TASK:
Every line from the one bearing "Where should I" through the last line of the records below is to be output exactly, and no other line; leave out the pictures.

DATA FOR THE TASK:
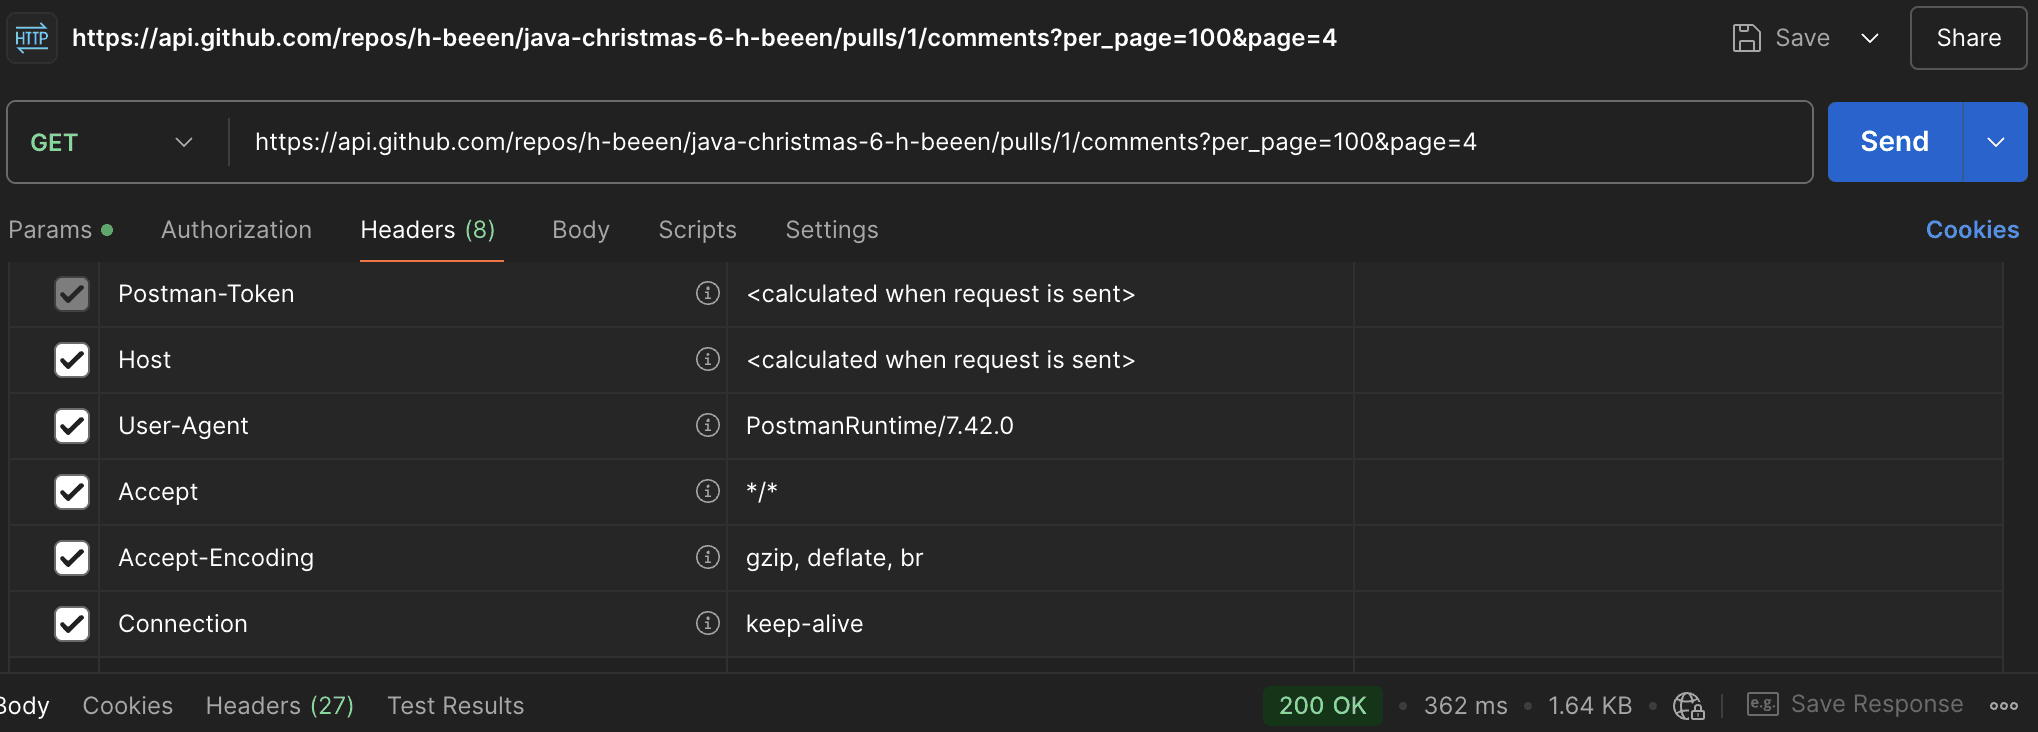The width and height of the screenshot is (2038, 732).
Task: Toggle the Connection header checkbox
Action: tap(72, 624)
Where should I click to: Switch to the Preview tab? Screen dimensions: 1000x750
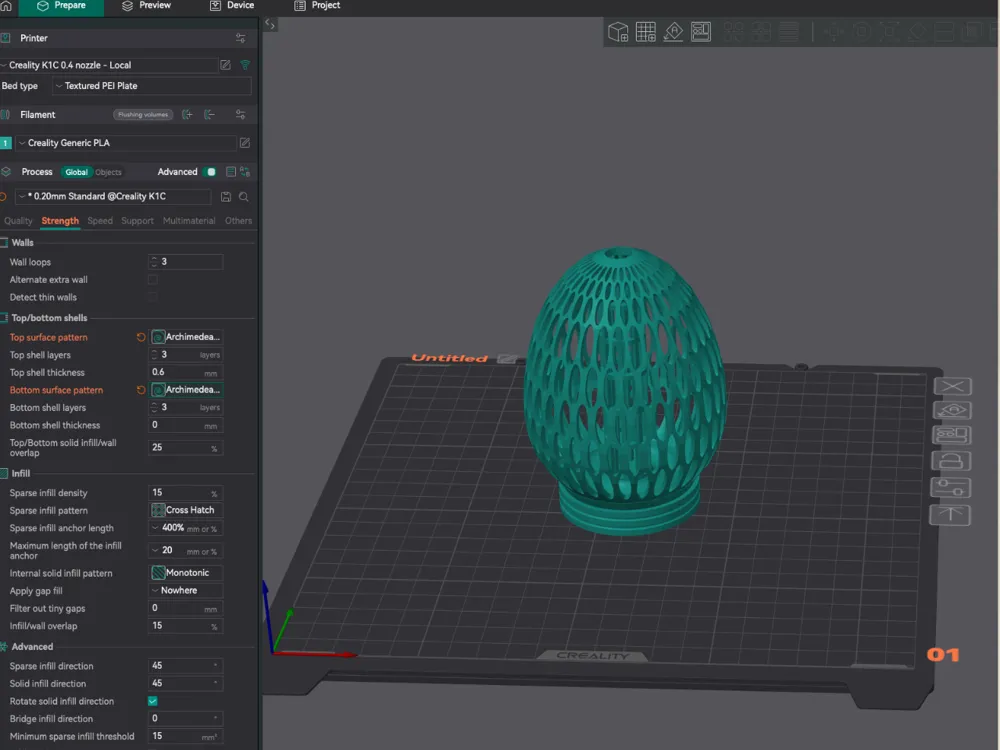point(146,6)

SOLUTION TO THE EXERCISE:
Where should I click to: Switch to the Preview tab? Screen dimensions: 1000x750
point(146,6)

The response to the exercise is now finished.